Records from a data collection
((

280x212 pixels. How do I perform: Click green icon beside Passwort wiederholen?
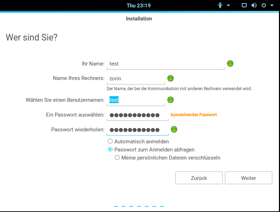click(x=174, y=129)
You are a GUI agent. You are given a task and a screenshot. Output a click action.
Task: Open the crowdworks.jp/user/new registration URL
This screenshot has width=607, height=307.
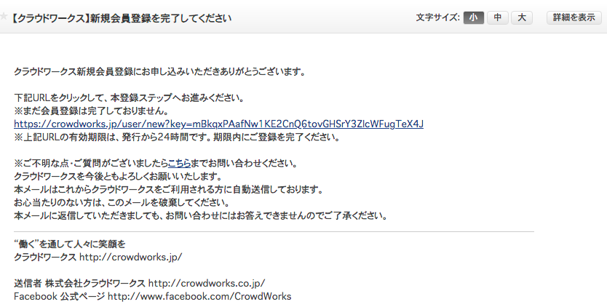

))

YOUR TASK: Rewrite the records above with every "screenshot" changed to "screen capture" and all other text left as it is. Omit the pictures from your answer.

RESULT OF THE TASK:
280x212 pixels. How do I perform: Click green icon beside Passwort wiederholen?
click(x=174, y=129)
You are a GUI agent. You are given a task and a screen capture. Output a click action.
Task: Open the crowdworks.jp/user/new registration URL
This screen capture has width=607, height=307.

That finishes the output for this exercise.